STATED GOAL » Return every one of the following rows unchanged, character for character.

BEGIN EXCERPTED DATA

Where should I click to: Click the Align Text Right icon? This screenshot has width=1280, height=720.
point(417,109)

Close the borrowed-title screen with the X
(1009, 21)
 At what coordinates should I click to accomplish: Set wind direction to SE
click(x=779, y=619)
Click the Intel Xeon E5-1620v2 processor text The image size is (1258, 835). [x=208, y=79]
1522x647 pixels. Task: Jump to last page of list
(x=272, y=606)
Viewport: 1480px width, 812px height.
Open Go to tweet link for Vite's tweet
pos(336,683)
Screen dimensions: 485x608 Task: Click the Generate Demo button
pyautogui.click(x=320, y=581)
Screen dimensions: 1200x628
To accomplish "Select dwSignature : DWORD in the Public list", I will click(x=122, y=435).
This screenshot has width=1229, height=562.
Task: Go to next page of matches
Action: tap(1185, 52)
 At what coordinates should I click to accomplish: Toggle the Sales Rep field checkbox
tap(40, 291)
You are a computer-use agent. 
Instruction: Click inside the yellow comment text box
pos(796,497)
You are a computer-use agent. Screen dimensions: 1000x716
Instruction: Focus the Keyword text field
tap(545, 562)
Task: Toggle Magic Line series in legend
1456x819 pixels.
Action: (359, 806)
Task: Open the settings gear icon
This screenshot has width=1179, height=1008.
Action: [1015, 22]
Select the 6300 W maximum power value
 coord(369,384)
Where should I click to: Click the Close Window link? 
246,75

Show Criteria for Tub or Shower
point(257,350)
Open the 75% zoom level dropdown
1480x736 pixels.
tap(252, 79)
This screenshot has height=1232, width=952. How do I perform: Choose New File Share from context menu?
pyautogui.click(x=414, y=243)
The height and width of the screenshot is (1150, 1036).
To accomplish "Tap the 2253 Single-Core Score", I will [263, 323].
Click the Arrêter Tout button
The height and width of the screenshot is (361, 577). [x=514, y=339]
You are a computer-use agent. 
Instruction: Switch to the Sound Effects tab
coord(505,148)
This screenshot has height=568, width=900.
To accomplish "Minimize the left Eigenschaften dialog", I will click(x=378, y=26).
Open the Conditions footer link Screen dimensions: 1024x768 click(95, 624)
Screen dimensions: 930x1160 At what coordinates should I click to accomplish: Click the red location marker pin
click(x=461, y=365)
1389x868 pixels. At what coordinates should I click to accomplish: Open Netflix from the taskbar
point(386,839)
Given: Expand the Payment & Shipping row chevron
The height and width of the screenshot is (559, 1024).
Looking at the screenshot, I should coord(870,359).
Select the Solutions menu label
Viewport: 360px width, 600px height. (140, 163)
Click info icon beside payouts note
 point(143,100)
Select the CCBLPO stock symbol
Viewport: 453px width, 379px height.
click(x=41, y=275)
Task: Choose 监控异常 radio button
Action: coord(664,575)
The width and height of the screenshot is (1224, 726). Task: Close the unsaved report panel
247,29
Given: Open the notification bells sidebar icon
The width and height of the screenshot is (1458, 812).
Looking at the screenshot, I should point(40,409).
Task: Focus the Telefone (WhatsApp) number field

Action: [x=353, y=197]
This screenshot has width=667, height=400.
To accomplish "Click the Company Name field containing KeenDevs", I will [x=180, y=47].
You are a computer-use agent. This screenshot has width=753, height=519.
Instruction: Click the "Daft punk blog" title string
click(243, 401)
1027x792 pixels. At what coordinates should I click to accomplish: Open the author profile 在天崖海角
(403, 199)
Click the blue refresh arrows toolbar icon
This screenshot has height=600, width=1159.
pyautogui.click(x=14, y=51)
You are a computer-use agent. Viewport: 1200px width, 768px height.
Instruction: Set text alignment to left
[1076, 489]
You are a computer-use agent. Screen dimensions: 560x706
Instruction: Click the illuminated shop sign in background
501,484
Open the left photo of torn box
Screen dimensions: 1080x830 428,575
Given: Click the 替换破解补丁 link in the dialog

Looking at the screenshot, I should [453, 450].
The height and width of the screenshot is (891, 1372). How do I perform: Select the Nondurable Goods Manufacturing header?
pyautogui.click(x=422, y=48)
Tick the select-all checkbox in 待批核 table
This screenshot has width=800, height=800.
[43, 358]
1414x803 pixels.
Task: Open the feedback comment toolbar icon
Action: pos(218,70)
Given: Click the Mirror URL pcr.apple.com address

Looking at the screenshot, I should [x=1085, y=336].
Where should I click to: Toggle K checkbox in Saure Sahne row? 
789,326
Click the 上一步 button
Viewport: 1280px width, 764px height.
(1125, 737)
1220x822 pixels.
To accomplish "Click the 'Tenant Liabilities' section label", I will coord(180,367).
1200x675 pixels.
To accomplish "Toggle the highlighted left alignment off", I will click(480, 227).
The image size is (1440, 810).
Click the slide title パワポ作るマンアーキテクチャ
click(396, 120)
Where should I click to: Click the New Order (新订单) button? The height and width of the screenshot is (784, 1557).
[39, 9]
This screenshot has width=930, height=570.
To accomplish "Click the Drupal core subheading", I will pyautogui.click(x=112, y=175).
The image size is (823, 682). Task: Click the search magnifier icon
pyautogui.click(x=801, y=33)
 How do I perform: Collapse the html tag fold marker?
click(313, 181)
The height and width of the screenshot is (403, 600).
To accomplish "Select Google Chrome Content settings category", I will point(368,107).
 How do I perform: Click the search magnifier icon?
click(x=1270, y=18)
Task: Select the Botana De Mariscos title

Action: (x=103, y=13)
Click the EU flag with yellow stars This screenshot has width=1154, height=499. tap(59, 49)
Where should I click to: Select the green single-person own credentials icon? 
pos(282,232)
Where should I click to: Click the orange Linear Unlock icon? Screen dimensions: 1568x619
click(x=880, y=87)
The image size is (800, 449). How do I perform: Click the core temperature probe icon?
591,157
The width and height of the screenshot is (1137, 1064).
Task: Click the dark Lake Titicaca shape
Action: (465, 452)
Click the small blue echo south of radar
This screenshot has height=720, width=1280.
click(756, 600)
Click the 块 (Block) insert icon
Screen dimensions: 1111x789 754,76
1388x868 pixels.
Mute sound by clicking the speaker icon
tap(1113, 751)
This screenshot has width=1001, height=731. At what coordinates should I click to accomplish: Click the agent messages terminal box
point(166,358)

END EXCERPTED DATA

TASK RESPONSE »
Where should I click to: Click the Align Text Right icon? This screenshot has width=1280, height=720.
point(417,109)

Close the borrowed-title screen with the X
(1009, 21)
 At what coordinates should I click to accomplish: Set wind direction to SE
click(x=779, y=619)
Click the Intel Xeon E5-1620v2 processor text The image size is (1258, 835). [x=208, y=79]
1522x647 pixels. Task: Jump to last page of list
(x=272, y=606)
Viewport: 1480px width, 812px height.
Open Go to tweet link for Vite's tweet
pos(336,683)
Screen dimensions: 485x608 Task: Click the Generate Demo button
pyautogui.click(x=320, y=581)
Screen dimensions: 1200x628
To accomplish "Select dwSignature : DWORD in the Public list", I will click(x=122, y=435).
This screenshot has width=1229, height=562.
Task: Go to next page of matches
Action: tap(1185, 52)
 At what coordinates should I click to accomplish: Toggle the Sales Rep field checkbox
tap(40, 291)
You are a computer-use agent. 
Instruction: Click inside the yellow comment text box
pos(796,497)
You are a computer-use agent. Screen dimensions: 1000x716
Instruction: Focus the Keyword text field
tap(545, 562)
Task: Toggle Magic Line series in legend
1456x819 pixels.
Action: (359, 806)
Task: Open the settings gear icon
This screenshot has width=1179, height=1008.
Action: [1015, 22]
Select the 6300 W maximum power value
 coord(369,384)
Where should I click to: Click the Close Window link? 
246,75

Show Criteria for Tub or Shower
point(257,350)
Open the 75% zoom level dropdown
1480x736 pixels.
tap(252, 79)
This screenshot has height=1232, width=952. How do I perform: Choose New File Share from context menu?
pyautogui.click(x=414, y=243)
The height and width of the screenshot is (1150, 1036).
To accomplish "Tap the 2253 Single-Core Score", I will [263, 323].
Click the Arrêter Tout button
The height and width of the screenshot is (361, 577). [x=514, y=339]
You are a computer-use agent. 
Instruction: Switch to the Sound Effects tab
coord(505,148)
This screenshot has height=568, width=900.
To accomplish "Minimize the left Eigenschaften dialog", I will click(x=378, y=26).
Open the Conditions footer link Screen dimensions: 1024x768 click(95, 624)
Screen dimensions: 930x1160 At what coordinates should I click to accomplish: Click the red location marker pin
click(x=461, y=365)
1389x868 pixels. At what coordinates should I click to accomplish: Open Netflix from the taskbar
point(386,839)
Given: Expand the Payment & Shipping row chevron
The height and width of the screenshot is (559, 1024).
Looking at the screenshot, I should coord(870,359).
Select the Solutions menu label
Viewport: 360px width, 600px height. (140, 163)
Click info icon beside payouts note
 point(143,100)
Select the CCBLPO stock symbol
Viewport: 453px width, 379px height.
click(x=41, y=275)
Task: Choose 监控异常 radio button
Action: coord(664,575)
The width and height of the screenshot is (1224, 726). Task: Close the unsaved report panel
247,29
Given: Open the notification bells sidebar icon
The width and height of the screenshot is (1458, 812).
Looking at the screenshot, I should point(40,409).
Task: Focus the Telefone (WhatsApp) number field

Action: [x=353, y=197]
This screenshot has width=667, height=400.
To accomplish "Click the Company Name field containing KeenDevs", I will [x=180, y=47].
You are a computer-use agent. This screenshot has width=753, height=519.
Instruction: Click the "Daft punk blog" title string
click(243, 401)
1027x792 pixels. At what coordinates should I click to accomplish: Open the author profile 在天崖海角
(403, 199)
Click the blue refresh arrows toolbar icon
This screenshot has height=600, width=1159.
pyautogui.click(x=14, y=51)
You are a computer-use agent. Viewport: 1200px width, 768px height.
Instruction: Set text alignment to left
[1076, 489]
You are a computer-use agent. Screen dimensions: 560x706
Instruction: Click the illuminated shop sign in background
501,484
Open the left photo of torn box
Screen dimensions: 1080x830 428,575
Given: Click the 替换破解补丁 link in the dialog

Looking at the screenshot, I should [453, 450].
The height and width of the screenshot is (891, 1372). How do I perform: Select the Nondurable Goods Manufacturing header?
pyautogui.click(x=422, y=48)
Tick the select-all checkbox in 待批核 table
This screenshot has width=800, height=800.
[43, 358]
1414x803 pixels.
Task: Open the feedback comment toolbar icon
Action: pos(218,70)
Given: Click the Mirror URL pcr.apple.com address

Looking at the screenshot, I should [x=1085, y=336].
Where should I click to: Toggle K checkbox in Saure Sahne row? 
789,326
Click the 上一步 button
Viewport: 1280px width, 764px height.
(1125, 737)
1220x822 pixels.
To accomplish "Click the 'Tenant Liabilities' section label", I will coord(180,367).
1200x675 pixels.
To accomplish "Toggle the highlighted left alignment off", I will click(480, 227).
The image size is (1440, 810).
Click the slide title パワポ作るマンアーキテクチャ
click(396, 120)
Where should I click to: Click the New Order (新订单) button? The height and width of the screenshot is (784, 1557).
[39, 9]
This screenshot has width=930, height=570.
To accomplish "Click the Drupal core subheading", I will pyautogui.click(x=112, y=175).
The image size is (823, 682). Task: Click the search magnifier icon
pyautogui.click(x=801, y=33)
 How do I perform: Collapse the html tag fold marker?
click(313, 181)
The height and width of the screenshot is (403, 600).
To accomplish "Select Google Chrome Content settings category", I will point(368,107).
 How do I perform: Click the search magnifier icon?
click(x=1270, y=18)
Task: Select the Botana De Mariscos title

Action: (x=103, y=13)
Click the EU flag with yellow stars This screenshot has width=1154, height=499. tap(59, 49)
Where should I click to: Select the green single-person own credentials icon? 
pos(282,232)
Where should I click to: Click the orange Linear Unlock icon? Screen dimensions: 1568x619
click(x=880, y=87)
The image size is (800, 449). How do I perform: Click the core temperature probe icon?
591,157
The width and height of the screenshot is (1137, 1064).
Task: Click the dark Lake Titicaca shape
Action: (465, 452)
Click the small blue echo south of radar
This screenshot has height=720, width=1280.
click(756, 600)
Click the 块 (Block) insert icon
Screen dimensions: 1111x789 754,76
1388x868 pixels.
Mute sound by clicking the speaker icon
tap(1113, 751)
This screenshot has width=1001, height=731. At what coordinates should I click to accomplish: Click the agent messages terminal box
point(166,358)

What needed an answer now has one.